The architecture of mobile networks is becoming increasingly complex with each generation as new technologies aimed at optimizing network performance, such as 5G Massive MIMO, are introduced. Such complexity makes it all the more essential to develop accurate and fast tools to support network design and optimize network coverage and bandwidth.
Software powered by crowd-sourced data and real data reported from the network, used to calculate antenna coverage performance.
Modeling Techniques Turn to AI
“The design of an effective mobile network, with optimal coverage and bandwidth, depends largely on where antennas are positioned,” says Stéfan Cathabard, R&D Engineer in the Wireless Engineering & Propagation team at Orange. “For this, we use radio wave propagation modeling techniques to get an estimate of an antenna’s coverage area. Today, these models are developed and used by radio engineers and researchers studying propagation rules in order to obtain complex calculations. Using these traditional models is relevant for an existing network, which capitalizes on extensive feedback that is predominantly based on field measurement campaigns used to test theory against reality.” In the face of denser, complex environments characterized by a fast-growing number of variables, these predictive calculations are becoming more difficult and time-consuming. AI is opening up new avenues to find solutions to these issues.
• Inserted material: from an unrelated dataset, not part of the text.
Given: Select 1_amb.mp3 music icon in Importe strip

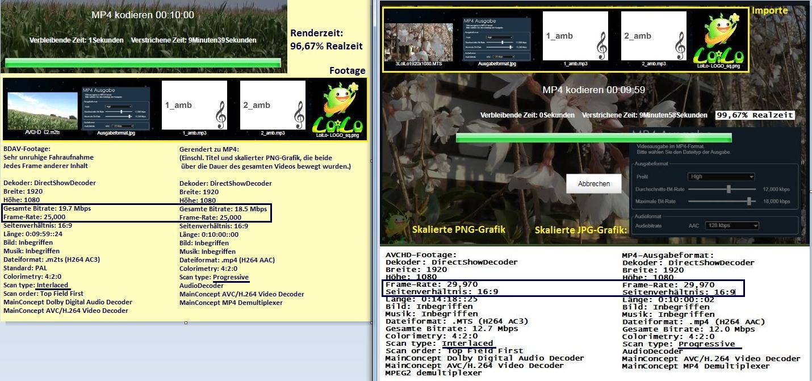Looking at the screenshot, I should (575, 36).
AI and Data, Keys to Performance
Rather than using physical models and ex-post field measurements, a new approach is to design, train and apply a machine learning model that is based on real data directly reported from the network. “The advantage of this alternative is that the model will no longer be guessing a theory but will show what is actually happening in real life. The software learns propagation rules and is powered by crowd-sourced data and real signal-strength measurement data reported by an agent embedded in Orange apps on customer mobile phones. This means it can deduce antenna coverage performance in near real-time, based on antenna location, positioning and configuration.” The model builds on the latest AI developments—in particular with graph neural networks—to gather millions of data, including geographic data on antennas, such as the topology of nearby buildings.
Moving Toward Autonomous Monitoring and Optimization
Stardust, the AI model, is able to adapt to the characteristics of its environment and evolve by training using data continuously reported from the real network. As it continues to integrate new data, Stardust will keep on improving and progressing with more ease than a classical model that requires extensive mathematical calculations to be cross-checked using time-consuming and costly field measurement campaigns.
Stardust is currently in the Proof of Concept (PoC) phase at Orange and will soon be trialed in real conditions in Burkina Faso to determine its applicability and relevance. In the future, research at Orange could focus on applying this approach to predict bandwidth.
This innovative modeling logic has already opened up new horizons in terms of network design and network performance optimization. The transition to 6G could further increase Stardust’s potential by integrating it in the future , an intelligent component designed to monitor and optimize RAN network functions in an automatic and programmable manner. This would pave the way for a future where networks would monitor the performance of each transmitting antenna, and adjust autonomously if needed.